Putting it all together
The start of a new ML project has linear progression, where you will clearly define a goal and what type of machine learning model you will use to achieve it. Then you will collect data, determine what data features will be used in the ML model and build a pipeline that can prepare this data for you. You will also build an experimentation pipeline that you can use to optimise your model after making changes to it.
Once you have a model up and running, the automated ML workflow pipeline will continuously be used to refine the model. It is in periodic communication with the CI/CD component, which in turn delivers the best model you currently have to the model serving component.
The results from the model serving component are used to relay important information back to the feature engineering pipeline and experimentation pipeline, which means the changes you make to the ML model are based directly on what happens with your model in practice.
All of this can best be visualised with the flowchart below. If you would like to know in more detail how everything connects together, I highly recommend you check out the MLOps flowchart from this paper, which the flowchart below is based on.
Challenges you will face with MLOps
As MLOps has so many moving parts, you can imagine there’s a lot of challenges to overcome. This paper covers many of them, but we want to highlight two challenges that we find especially interesting here.
Training ML models and serving them can become incredibly expensive. The costs of the amount of high-end hardware and electricity necessary to do it can be eye-watering. With MLOps you will continuously be retraining models after making changes. These models run best on huge GPUs like the Nvidia A100, which are expensive. Luckily, there exist tools to reduce these costs.

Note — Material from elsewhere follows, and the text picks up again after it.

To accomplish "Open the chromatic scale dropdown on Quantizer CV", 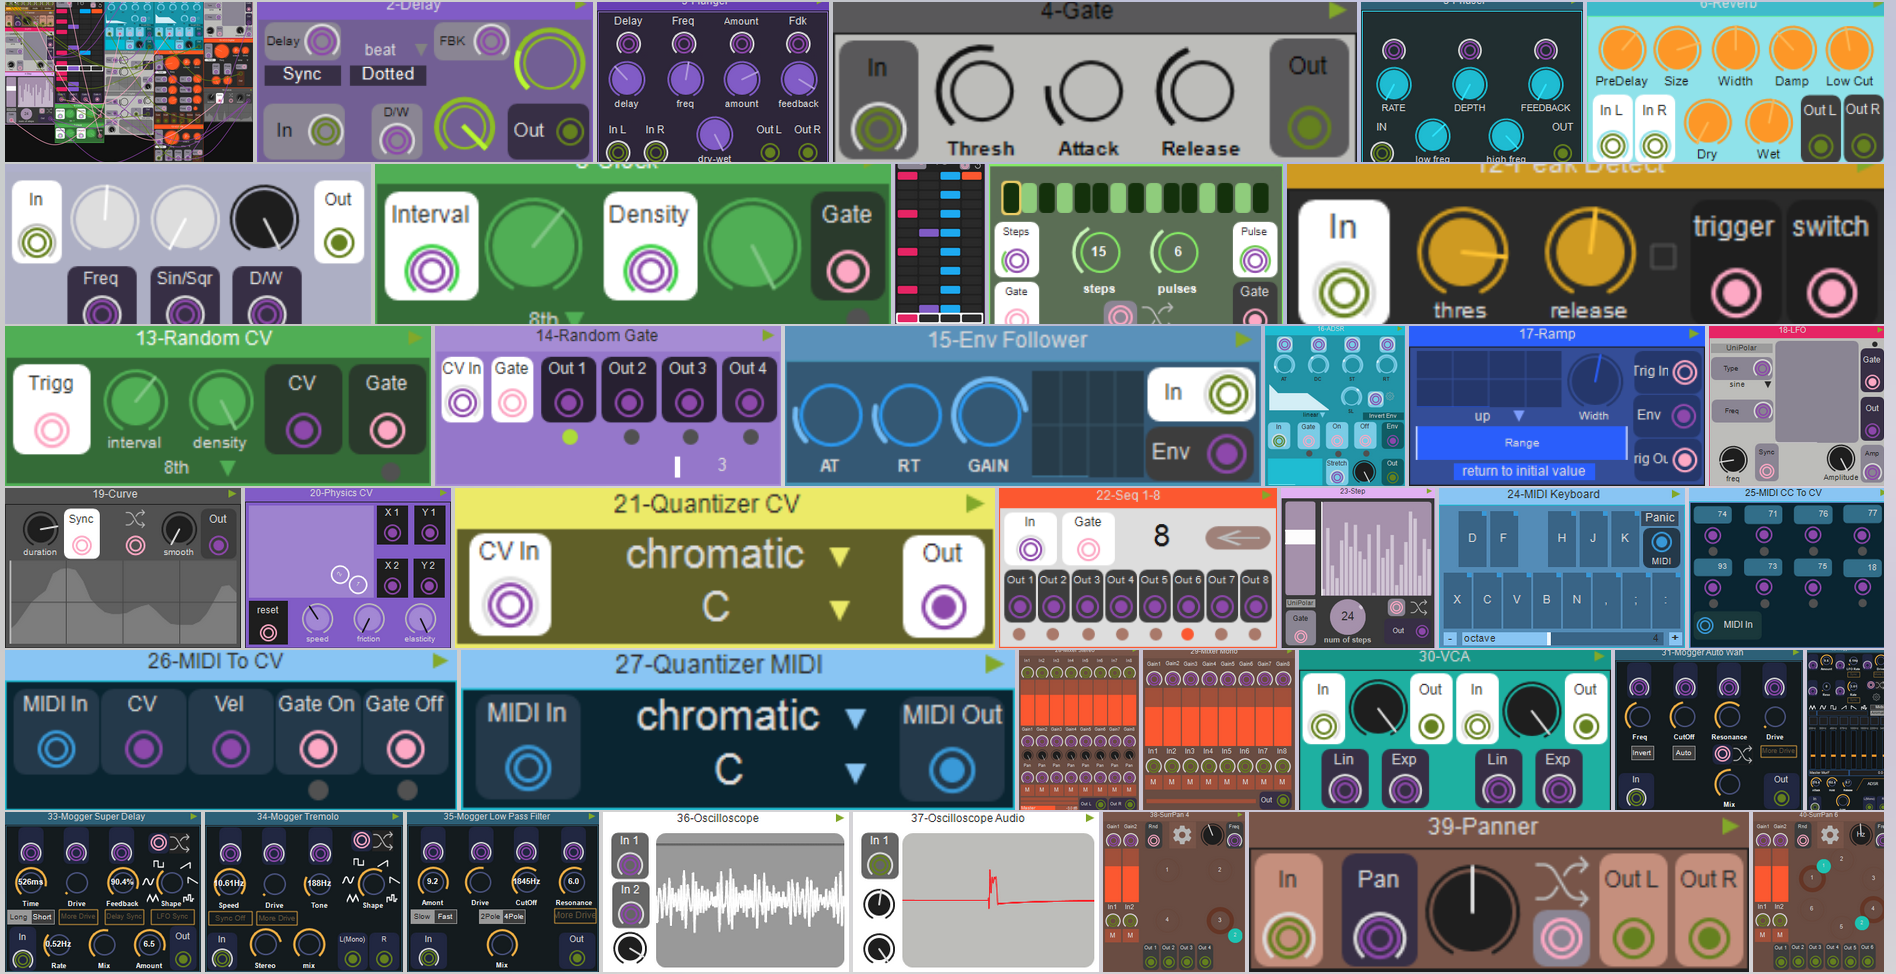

For example, it’s easy to deploy ML models on UbiOps which allows you to work with GPU and CPU on demand. This way you only pay when the model is actually active. This can decrease cloud costs tremendously.
Machine learning models are subject to new types of security attacks. These attacks can occur on the model itself, but also on your data or data sources. We have written about security in machine learning before! ML-specific malware called adversarial machine learning is a rapidly growing problem. The best ways to prevent yourself from becoming a victim of these attacks are to be very careful about what third-party or open source tools you use, what software packages you include in your code, and to keep an eye on cybersecurity newsletters to be up to date on what’s going on in the field.

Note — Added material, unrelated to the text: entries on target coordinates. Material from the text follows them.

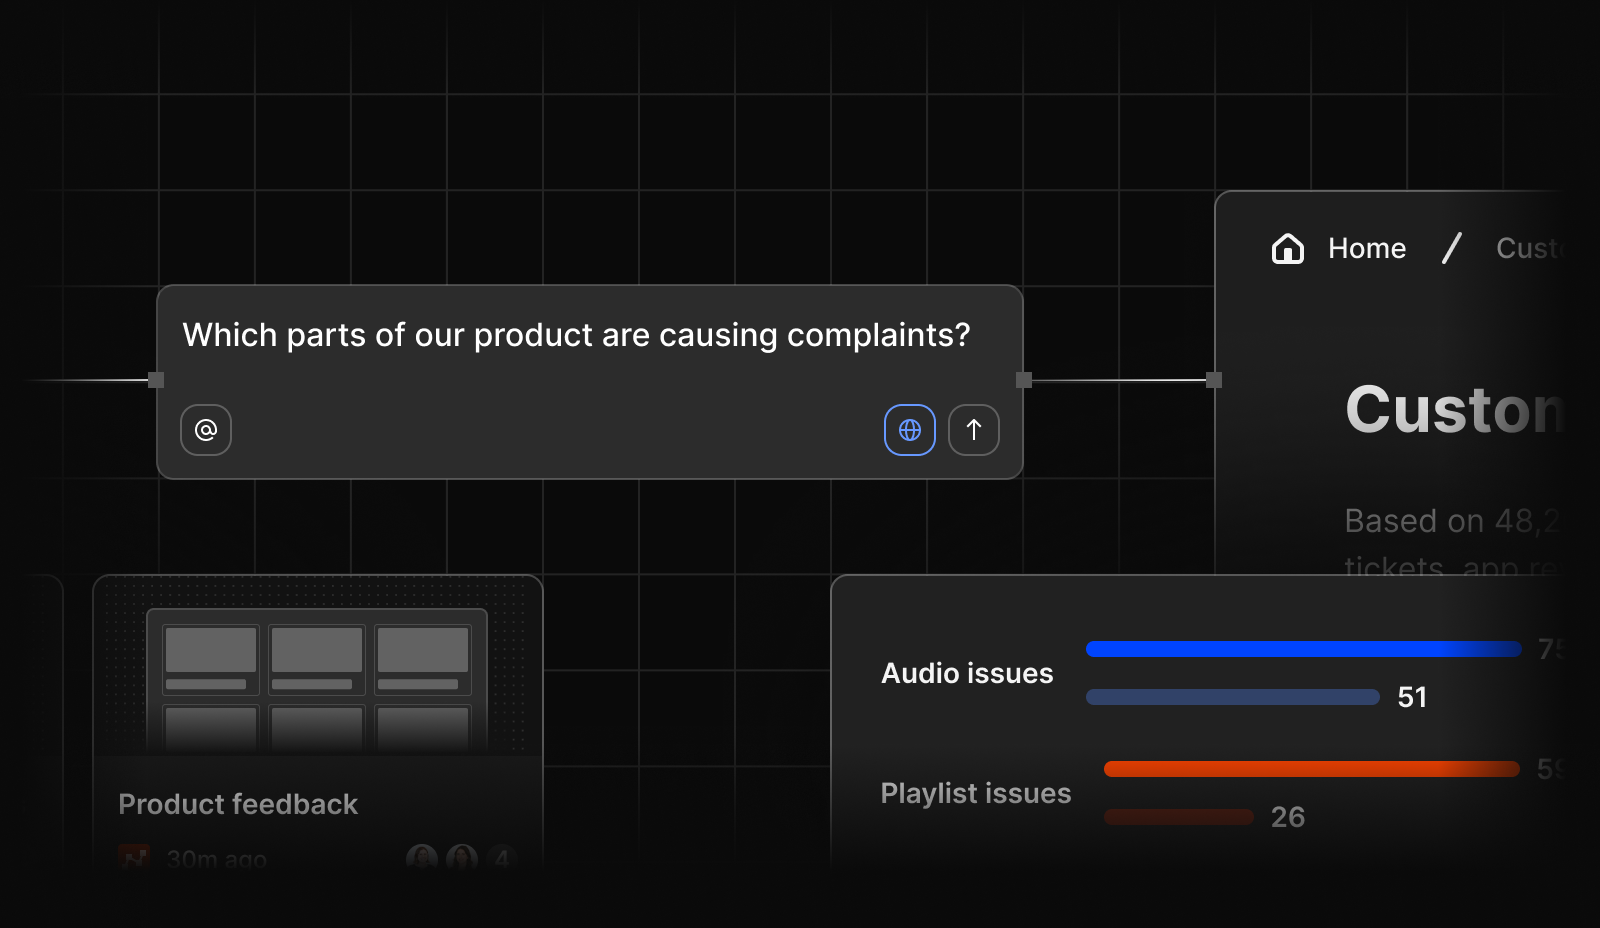Click the Home house icon
This screenshot has height=928, width=1600.
[1287, 248]
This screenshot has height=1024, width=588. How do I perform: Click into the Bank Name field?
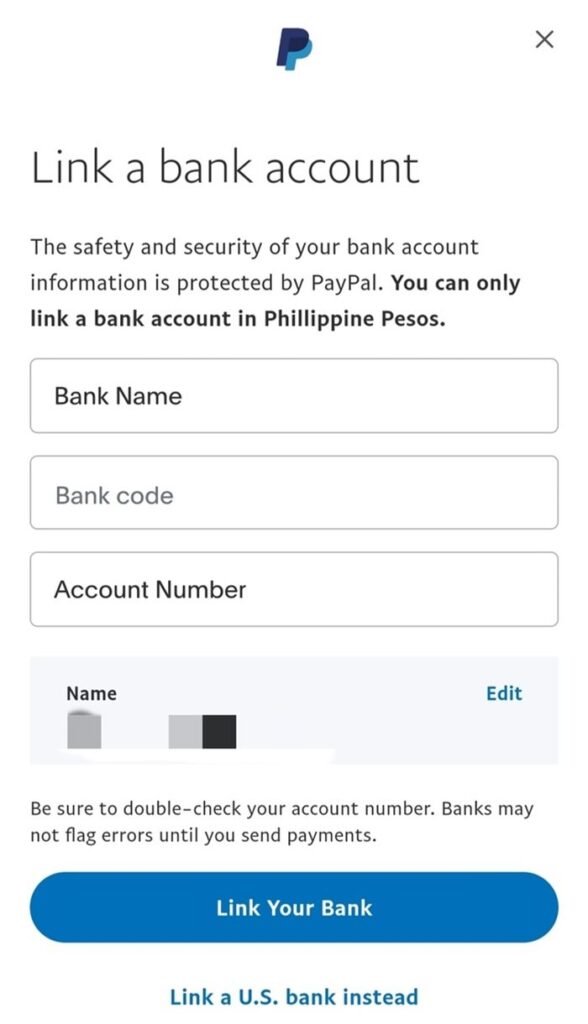[x=294, y=396]
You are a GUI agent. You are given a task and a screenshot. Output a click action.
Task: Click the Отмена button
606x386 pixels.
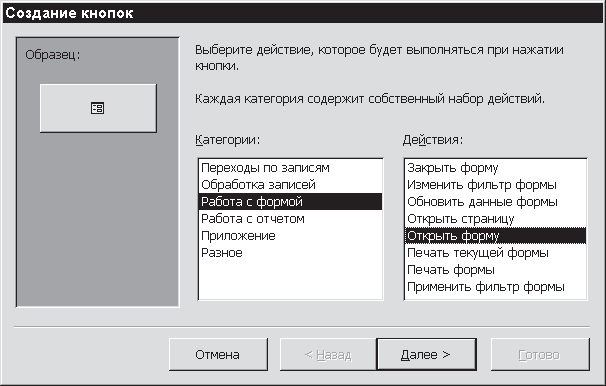[218, 354]
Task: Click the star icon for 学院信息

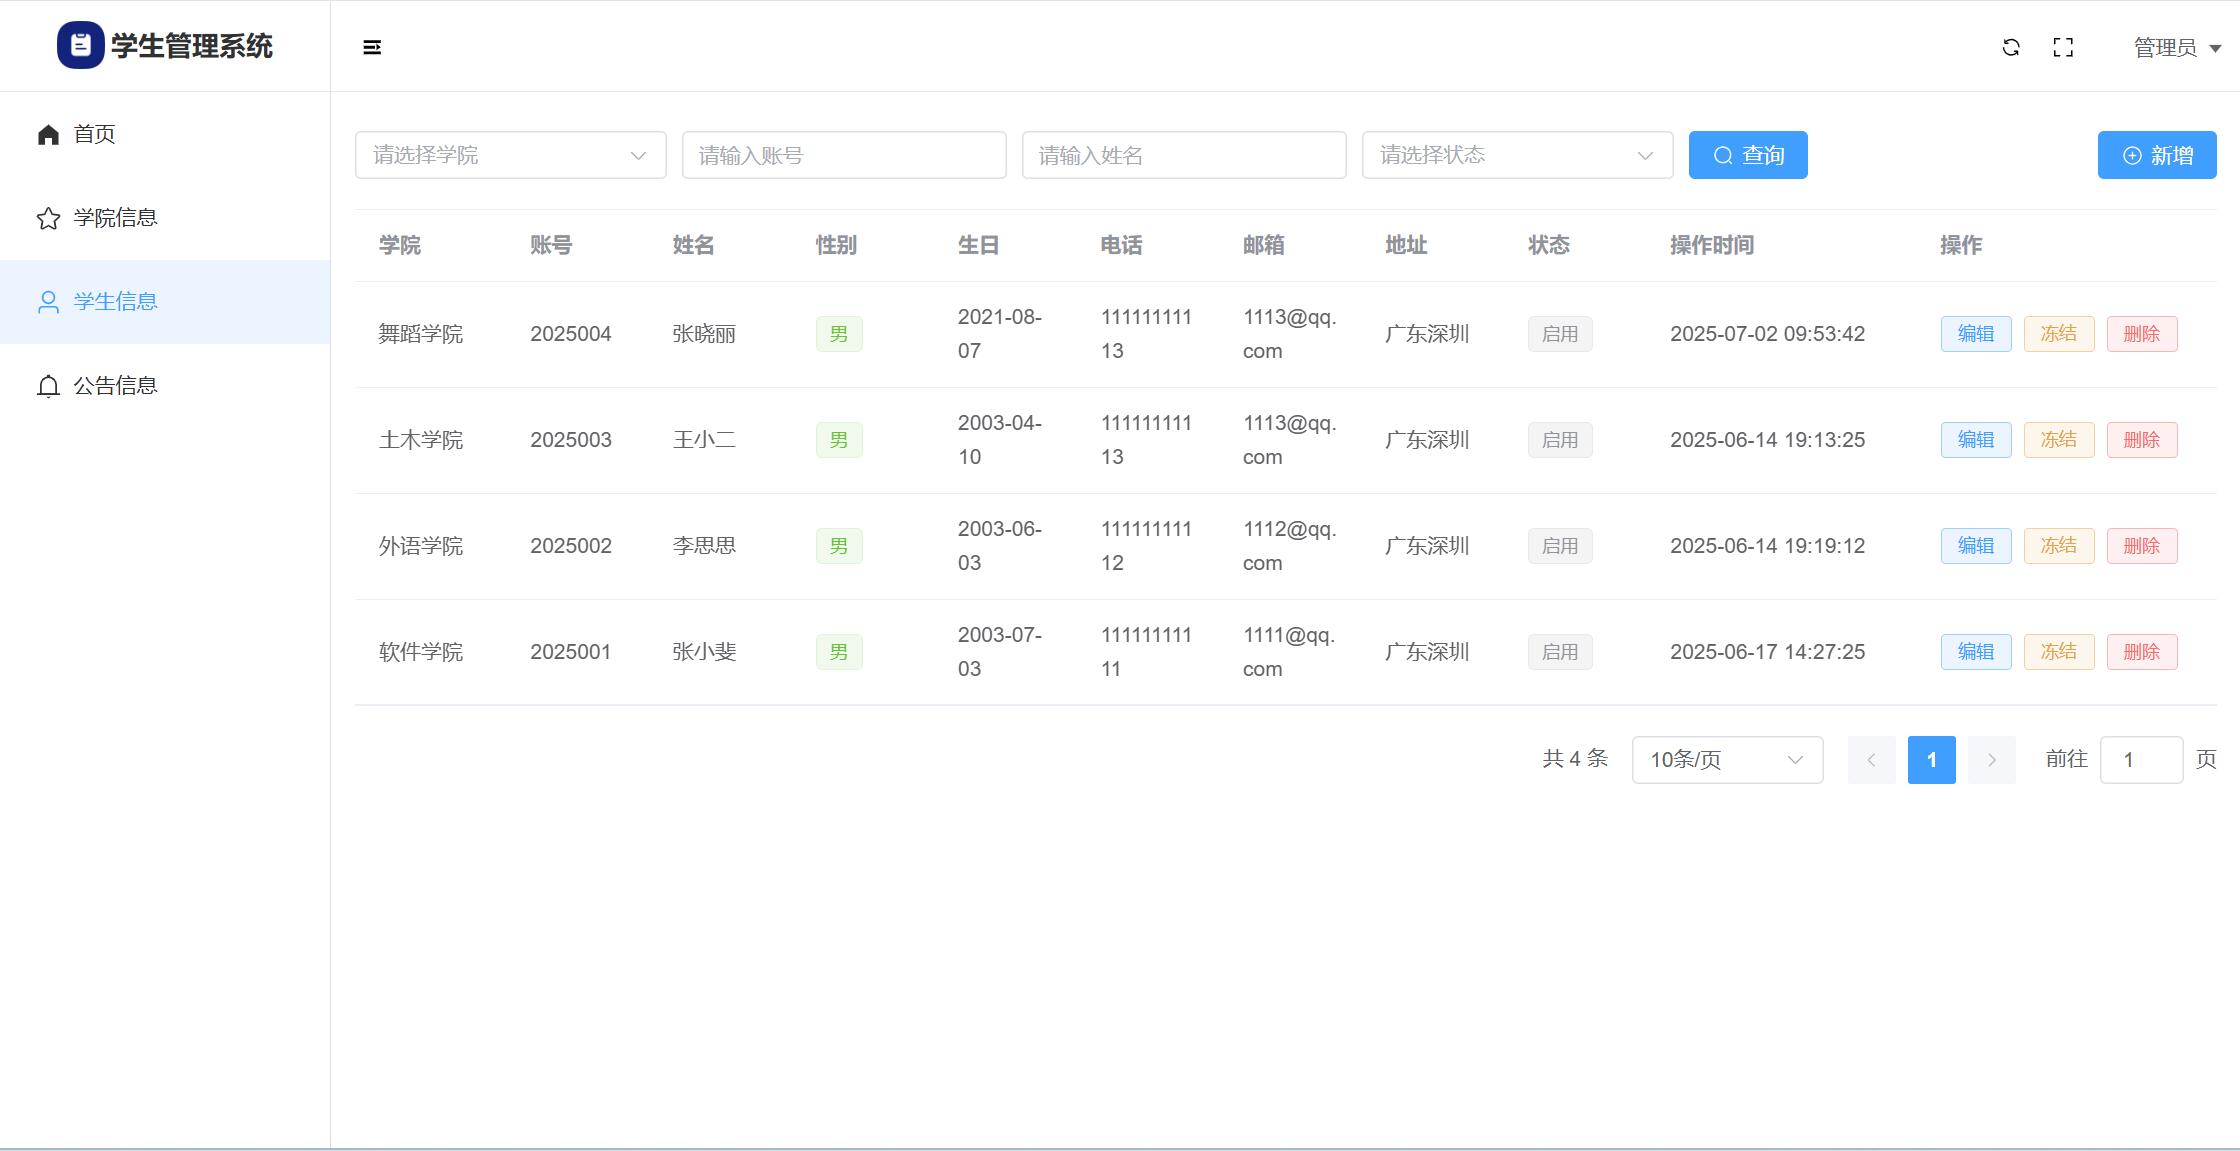Action: click(48, 218)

MLOps is a set of practices that streamlines the development, deployment, and maintenance of machine learning models in a production environment. While it looks very complex at first glance, the core ideas are not. These core ideas are: clearly define the goal of your ML model, determine what data is necessary to achieve that goal, and then build the ML model. Then, you can use the results to develop it further to make it more accurate.
We covered what technical components are necessary to get your ML model up and running, what responsibilities need to be taken care of, and how you should use pipelines to create feedback loops that will allow you to continuously improve your ML solution. Finally, we discussed two examples of challenges in MLOps, and how you could deal with them.